Note: This is a follow up on my previous publication and is part 2 in an ongoing series on making a virtual filesystem in Go. The first part can be found here : https://itnext.io/a-virtual-filesystem-in-go-creating-our-foundation-9af62b0e82db.

Okay, that’s it. Let’s get started.

Over the past week the project’s had a little bit of editing done to the design of things. It turns out architecting and coding a project of this scale on the fly can lead to some unintended consequences. But it’s not like we never saw this coming. Things were bound to break eventually, that’s just what happens when you try to build a rocket as it rapidly approaches orbit.

This week we have some changes to make to existing pieces of code and also fresh new code that’ll breathe some life into our system’s soulless husk. We’ll be adding two relatively small features which will round off the user object for this version of the project and then we’ll talk about some of the refactors that ruined a significant chunk of the past few days for me.

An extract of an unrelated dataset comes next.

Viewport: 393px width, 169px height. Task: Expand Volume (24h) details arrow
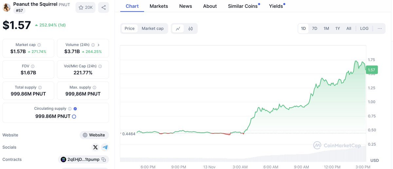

We’ve got a bit to get through so get your text editors ready and let’s jump right in!

The features in question will add some ease of usability to our shell and make our program actually runnable. They are:

  • Command line history, autocomplete and cursor navigation
  • An option to input our name on startup, so the prompt displays our name and not just a $> next to our blinking cursor.

Once implemented, we’ll be able to startup the program; be requested to type in a desired username and then finally be spawned into our program with our chosen name as our prompt. We’ll then be able to autocomplete valid commands and have access to command line history.

It should be a relatively quick and easy config and by the end, we should have something that works like this:

Let’s start off with a function that’s gonna help make these features happen as painlessly as possible; initUser() .

The code for init.go:

func initUser() *user {
username := setName()
currentUser := createUser(username)
return currentUser
}

This function will be where all our startup initialization magic happens. For version 1, all it’ll be responsible for is setting a name for our user in the aptly named setName() function it calls first, which we’ll cover next (on a side note; any expansion that comes to the startup process like permission setting or logging in will happen here).

(also in init.go ):

package mainimport (
"fmt"
"log"
"github.com/chzyer/readline"
)
// setName gets a custom username from the current user.
func setName() string {
var username string
line, err := readline.New(">")
if err != nil {
log.Fatal(err)
}
for {
fmt.Println("Please enter a username (1 for Anonymous):")
input, err := line.Readline()
if err != nil {
log.Fatal(err)
}
if input == "1" {
fmt.Println("Anonymous it is")
username = "Anon"
break
}
if len(input) > 2 {
fmt.Println("Welcome ", input)
username = input
break
}
}
return username
}

You’ll first see that we’ve imported a fresh new library straight from GitHub called readline . This lib will take center stage for the prompt as it gives us access to a lot of the shell features we want to implement.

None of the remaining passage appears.